§ **Exercise instructions**
Wherever a line of the listing holds the string "field", copy that line.

§ **Data section**
—————
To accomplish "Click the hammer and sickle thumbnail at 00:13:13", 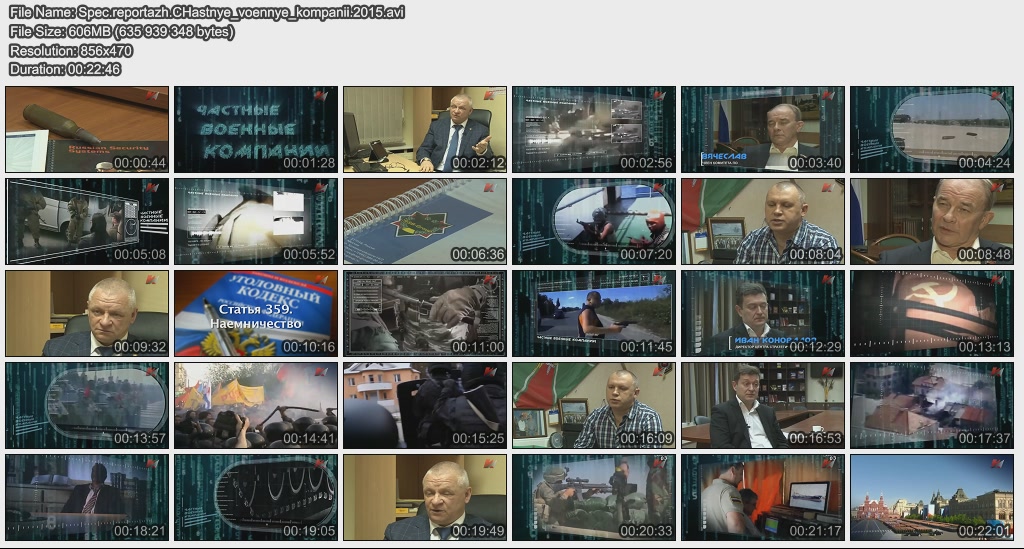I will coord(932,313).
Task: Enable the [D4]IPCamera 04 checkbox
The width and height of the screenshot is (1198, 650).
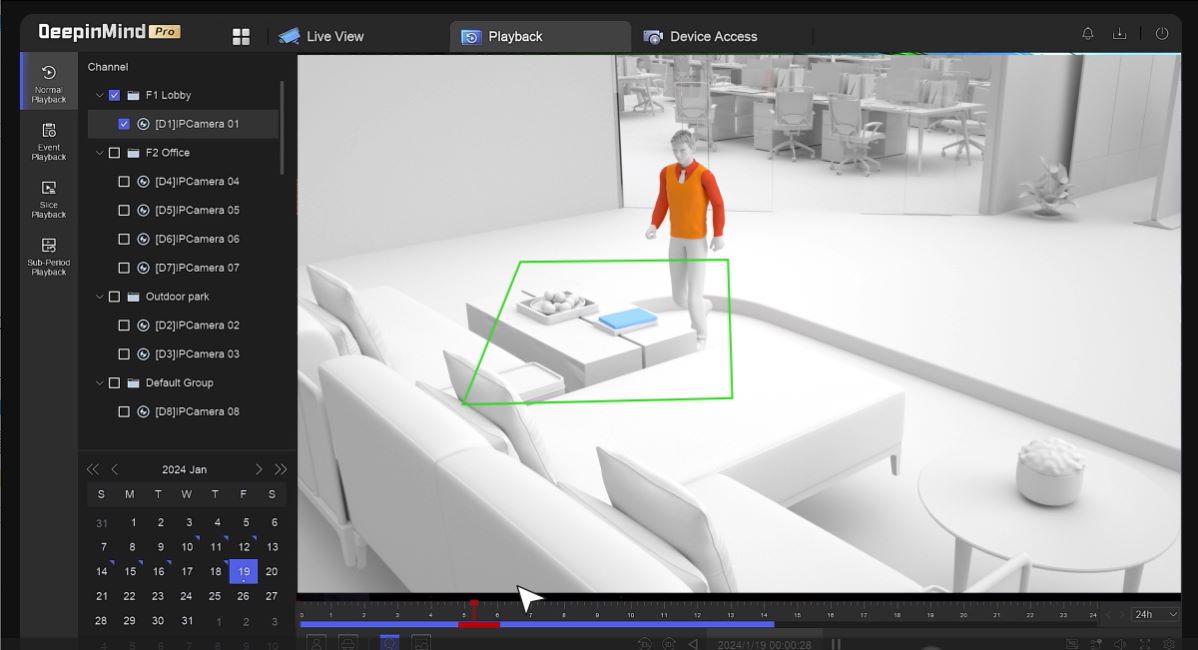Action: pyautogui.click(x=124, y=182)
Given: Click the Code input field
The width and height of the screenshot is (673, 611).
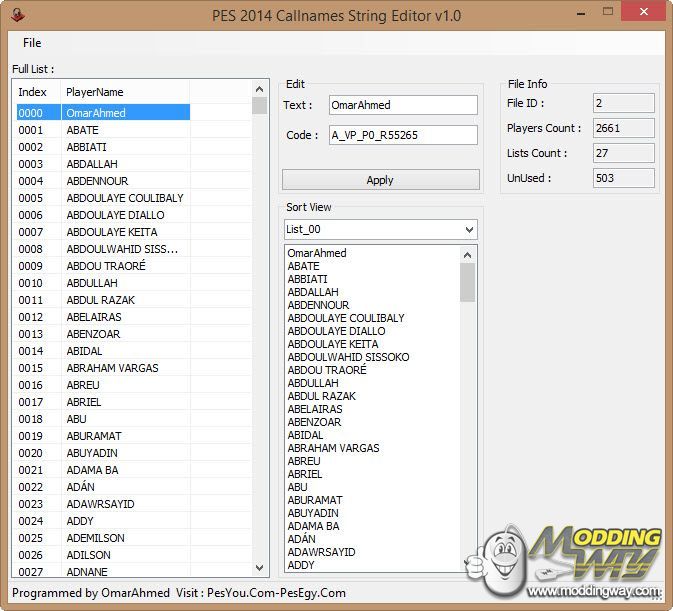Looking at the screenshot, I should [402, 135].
—————
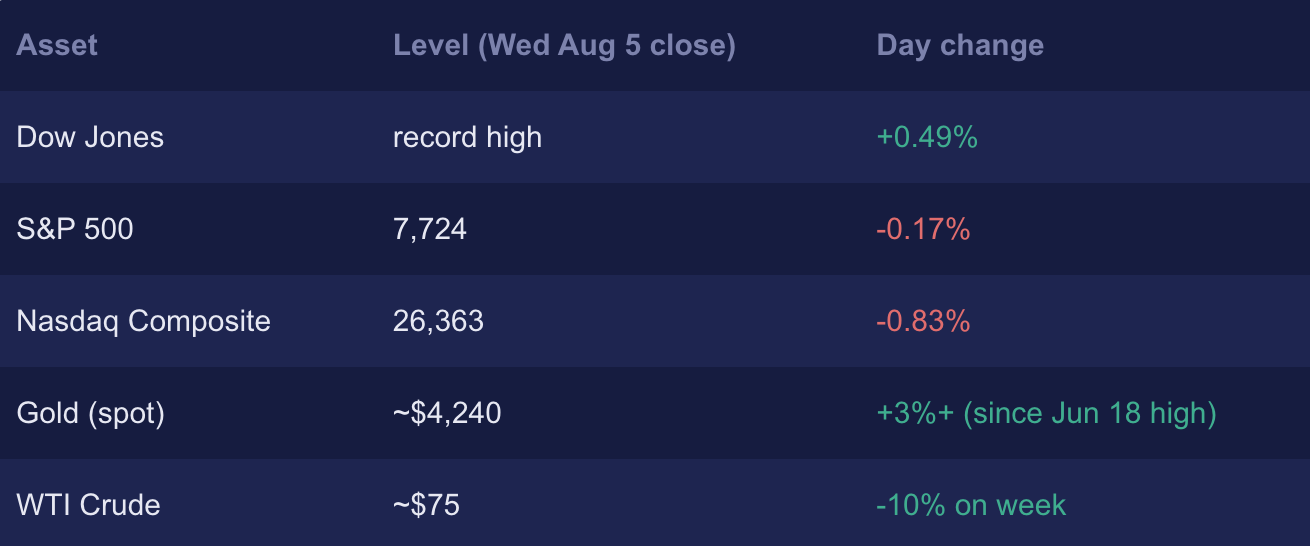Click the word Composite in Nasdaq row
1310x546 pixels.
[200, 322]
—————
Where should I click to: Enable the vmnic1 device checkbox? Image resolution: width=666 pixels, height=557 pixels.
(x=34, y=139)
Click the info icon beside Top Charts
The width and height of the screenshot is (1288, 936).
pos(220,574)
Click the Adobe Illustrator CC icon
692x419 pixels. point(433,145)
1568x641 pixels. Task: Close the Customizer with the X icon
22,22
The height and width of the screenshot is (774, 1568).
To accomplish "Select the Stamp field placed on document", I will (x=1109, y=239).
—————
§ **Result of the task**
Given: Click the Code input field
To accomplish "Select the Stamp field placed on document", I will (x=1109, y=239).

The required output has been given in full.